Was ist, wenn man die Haut erst wäscht und dann desinfiziert?

Fartasch: Wenn Sie beides kombinieren, wird die Haut noch mehr geschädigt. In Krankenhäusern wird dies weitgehend vermieden.

Nun lässt sich Händewaschen selbstverständlich nicht gänzlich vermeiden. Was ist für Kitas bei Seifen oder Waschlotionen zu beachten? Ist der pH-Wert entscheidend?

Fartasch: Man kann nicht grundsätzlich sagen, dass allein der pH-Wert ein Garant für die Hautverträglichkeit ist. Die Zusammensetzung der Reinigungsmittel ist dafür ausschlaggebend. Im Prinzip ist es so: Alles, was schnell reinigt, ist auch hautreizend. Mittel, die eine sehr hohe Reinigungswirkung haben, haben andererseits auch eine größere hautschädigende Wirkung. Auf jeden Fall empfiehlt es sich, duftstofffreie Reinigungsmittel zu verwenden, auch wenn nicht alle Duftstoffe Allergien auslösen.

Inwiefern können Einmalschutzhandschuhe die Erzieherinnen und Erzieher beim Wickeln oder der Wundversorgung schützen?

Fartasch: Es ist besser, Handschuhe zu tragen, als die Hände waschen zu müssen. Handschuhe dienen also dazu, die Waschfrequenz zu reduzieren und haben dadurch einen positiven Effekt. Nach dem Ausziehen der Handschuhe sollten Erzieherinnen und Erzieher nicht unbegründet die Hände mit Seife waschen, sondern sie desinfizieren. Wenn sie beim Wechsel der Handschuhe schwitzen, dann sollten sie die Hände besser nur mit Wasser abspülen und gut abtrocknen, bevor sie die nächsten Handschuhe anziehen.

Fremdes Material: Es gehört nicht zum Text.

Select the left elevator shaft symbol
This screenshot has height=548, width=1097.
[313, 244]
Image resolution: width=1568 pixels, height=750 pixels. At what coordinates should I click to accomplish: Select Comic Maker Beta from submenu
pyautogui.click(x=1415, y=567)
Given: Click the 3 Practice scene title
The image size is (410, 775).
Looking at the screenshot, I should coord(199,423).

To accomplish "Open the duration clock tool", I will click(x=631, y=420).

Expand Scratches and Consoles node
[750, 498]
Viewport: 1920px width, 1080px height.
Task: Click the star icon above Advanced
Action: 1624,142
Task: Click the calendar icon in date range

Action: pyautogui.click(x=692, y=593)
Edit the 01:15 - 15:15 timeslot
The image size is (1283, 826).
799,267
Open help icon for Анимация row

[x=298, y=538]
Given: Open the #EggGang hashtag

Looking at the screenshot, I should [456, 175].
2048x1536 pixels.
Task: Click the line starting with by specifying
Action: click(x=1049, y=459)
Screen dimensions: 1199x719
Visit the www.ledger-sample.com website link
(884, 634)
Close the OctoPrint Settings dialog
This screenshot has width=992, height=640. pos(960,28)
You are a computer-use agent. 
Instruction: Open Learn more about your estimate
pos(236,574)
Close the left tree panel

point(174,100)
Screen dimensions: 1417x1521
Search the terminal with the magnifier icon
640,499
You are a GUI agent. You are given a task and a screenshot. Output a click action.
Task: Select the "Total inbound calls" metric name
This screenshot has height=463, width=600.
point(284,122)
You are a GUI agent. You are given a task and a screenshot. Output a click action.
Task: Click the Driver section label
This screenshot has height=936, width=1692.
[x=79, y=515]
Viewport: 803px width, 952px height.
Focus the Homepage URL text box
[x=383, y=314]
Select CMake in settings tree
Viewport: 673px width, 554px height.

Vor der Arbeit sollten pädagogische Fachkräfte Hautschutzcremes auftragen, nach der Arbeit Hautpflegecremes. Worin besteht der Unterschied?

Fartasch: In Hautschutzmitteln sind Inhaltsstoffe, die die Hornhaut nicht durchlässig machen und sie eher stabilisieren. Wenn das Präparat das DGUV-Prüfzeichen „Wirksamkeit geprüft“ trägt, kann man eher sicher sein: Es bringt etwas. Dadurch ist nachgewiesen, dass es bei der Anwendung zu einer geringeren Schädigung der Hautbarriere oder der Haut an sich kommt. Manche Hautpflegemittel enthalten Zusätze, die die Hornschicht durch Zusätze wie zum Beispiel Harnstoff dagegen etwas durchlässiger machen können, damit die pflegenden Substanzen tiefer in der Hornschicht einwirken können. Das ist beim Umgang mit verschiedenen reizenden oder chemischen Stoffen nicht wünschenswert, deswegen sollten sie erst nach der Arbeit aufgetragen werden und die Hände damit gepflegt werden, damit sich so die Barriere besser regenerieren kann.

In der Corona-Pandemie gehört häufiges Händewaschen zu den Hygieneregeln. Was hat das für Auswirkungen auf die Haut?

Fartasch: Bei Kindern, Arbeitnehmerinnen und Arbeitnehmern, die sich häufiger die Hände waschen müssen oder sollen, kann ein irritatives Kontaktekzem entstehen. Darunter versteht man eine Entzündung der Haut aufgrund der Reizung, die zum Beispiel durch das häufige Händewaschen entsteht. Es zeigt sich in trockener, rissiger Haut, die manchmal mit Rötungen einhergeht.

Wer ist besonders anfällig dafür?

Fartasch: Wenn man in der Kindheit – insbesondere im Bereich der Hände – Neurodermitis hatte, besteht bei Feuchtarbeiten ein erhöhtes Risiko, an einem irritativen Kontaktekzem zu erkranken oder Schübe einer Neurodermitis im Bereich der Hände zu bekommen. Wenn man zu dieser Gruppe gehört, sollte man die Hände besonders gut pflegen – und zwar vorbeugend, bevor Hautveränderungen auftreten.

Müssen Kinder eigentlich andere Reinigungs- und Hautpflegemittel benutzen als Erwachsene?

Fartasch: Nein, es können die gleichen Produkte verwendet werden. Die Unterschiede beim Hautschutz sind nicht so groß, dass man hier spezielle Produkte bräuchte.